With great fanfare, President Obama announced a plan to potentially raise the incomes of white collar employees.  The proposed federal regulation would make white collar employees eligible for overtime pay after 40 hours worked if their salary is less than $970 per week or $50,440 per year.  The change is being implemented through Department of Labor ("DOL") regulations, which are currently under review, and would not go into effect until after a comment and review period.  The proposed regulations only change the minimum guaranteed salary for those who have been considered exempt from overtime up to now.  The other aspects of the test for exemption, which relates to the duties performed, are not covered by the proposed regulations.  The change essentially raises the weekly amount which was last set in 2004 to what an inflationary increase would have done.

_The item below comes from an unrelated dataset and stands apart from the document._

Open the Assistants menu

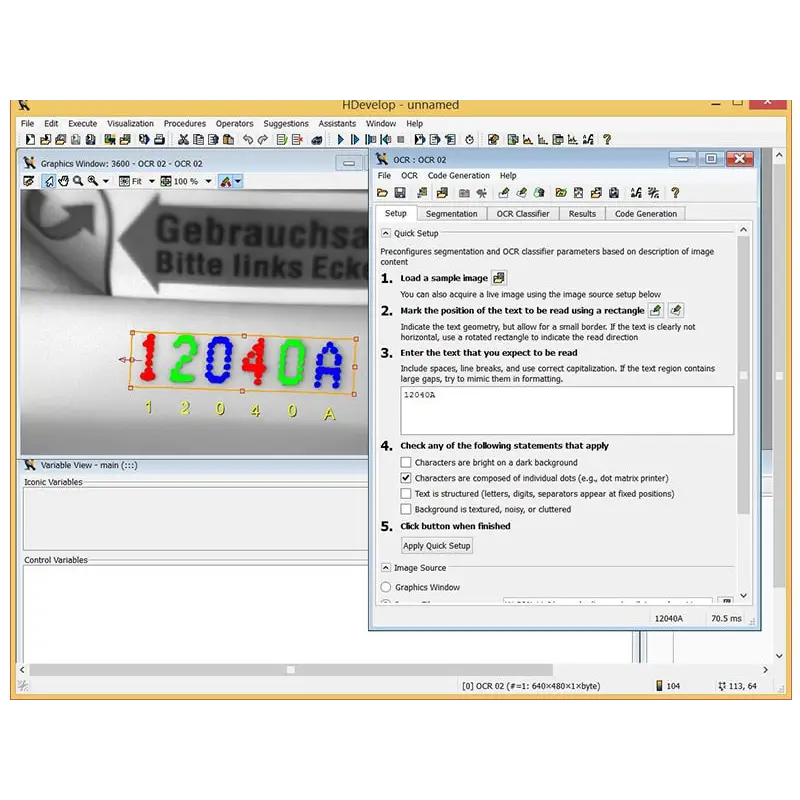pyautogui.click(x=337, y=124)
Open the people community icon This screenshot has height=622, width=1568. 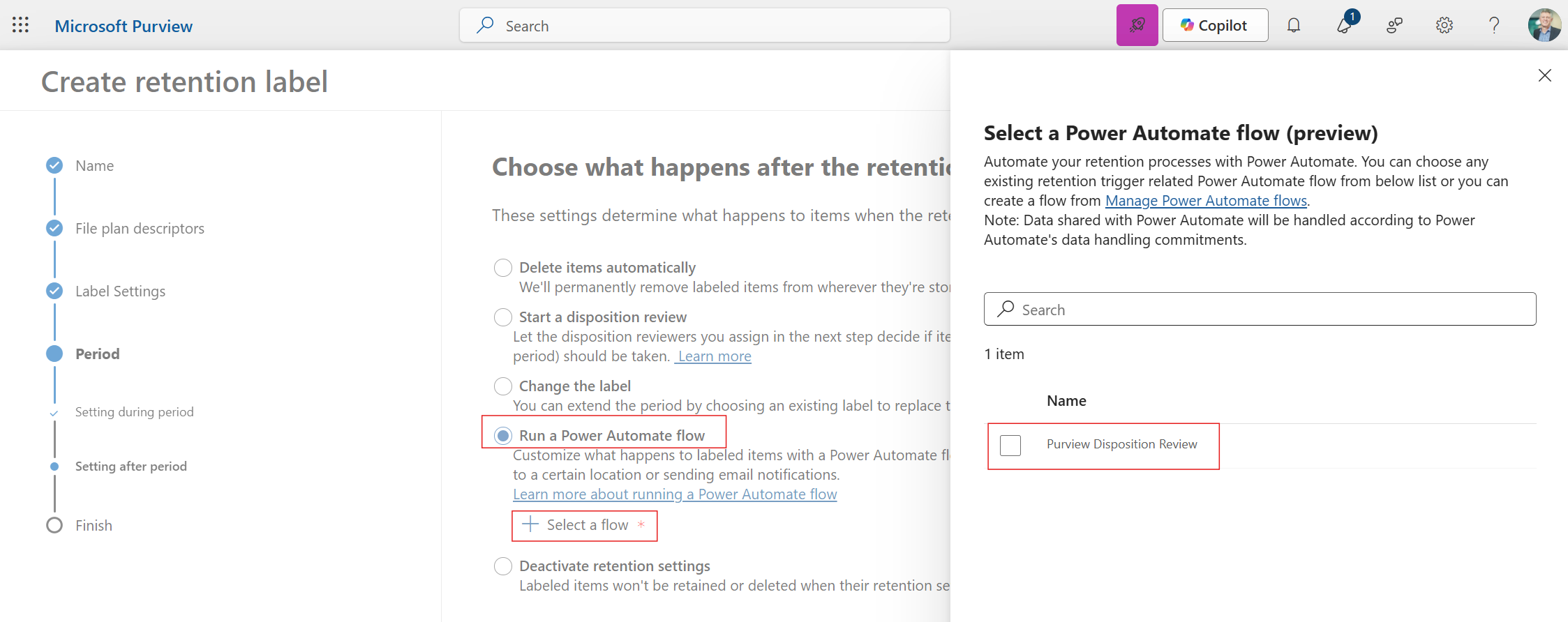click(1394, 26)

In Connecticut, the threshold has been higher than the federal level, but unless that is changed, federal law will be controlling on this aspect of the test for the exemption.

Additionally, in a major change from the past, the DOL is proposing automatic increases in the minimum salary level.  For the first time the minimum salary amount will be set to rise on its own without further regulatory action.

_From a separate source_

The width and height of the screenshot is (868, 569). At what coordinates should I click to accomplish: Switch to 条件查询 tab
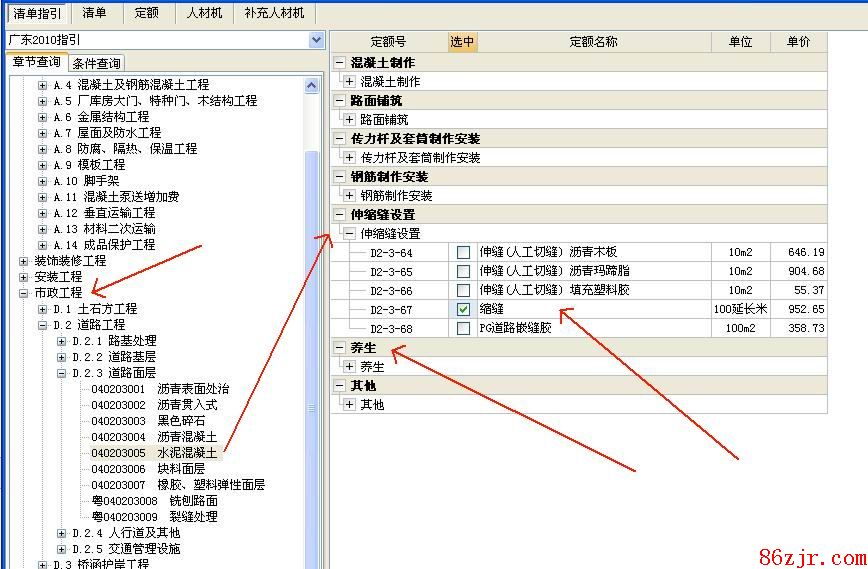click(x=97, y=63)
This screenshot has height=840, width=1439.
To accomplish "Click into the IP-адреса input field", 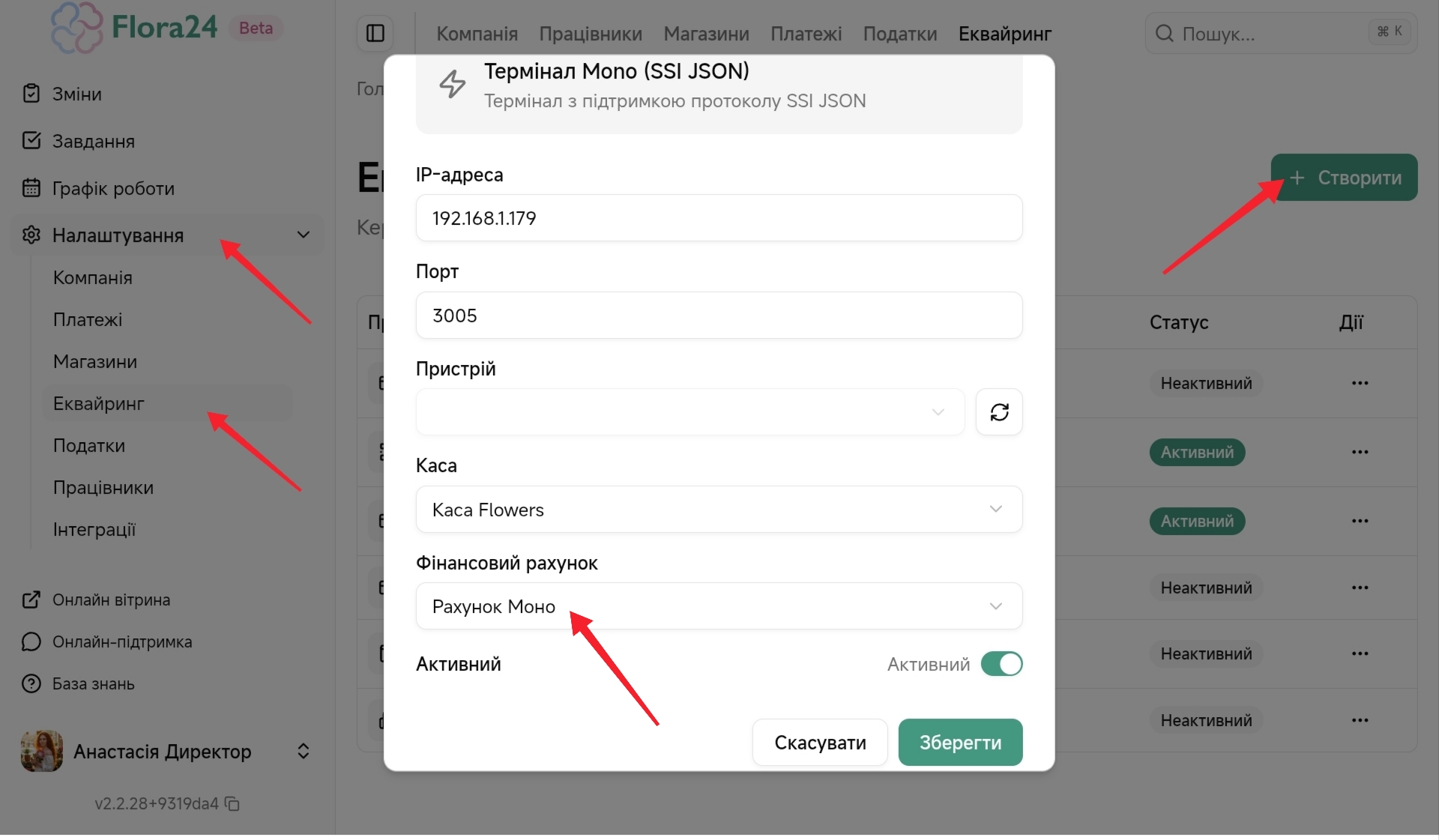I will click(718, 218).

As a practical matter, the proposed regulations mean that employers who have employees classified as salaried and exempt from overtime making less than $50,440/year need to review the status of these employees and consider how to respond when the time arrives.  Fortunately, the new regulations are not likely to be implemented before 2016, so employers will have time to study and understand the final regulations when they are issued and be able to plan accordingly.  DOL has said it expects the change will result in as many as 5 million employees becoming eligible for overtime.

While it is likely that the rule will, in fact, be implemented as proposed, it is not entirely clear how employers will react.  Some may choose to control workers hours to keep them at or below 40 hours per week, reduce workers’ hours or change their compensation systems to either embrace the change or seek to avoid the effects of the change.  Employers might reduce wages or set an hourly rate that, when overtime is taken into account, is no higher than what the worker was receiving when classified as salaried and exempt from overtime.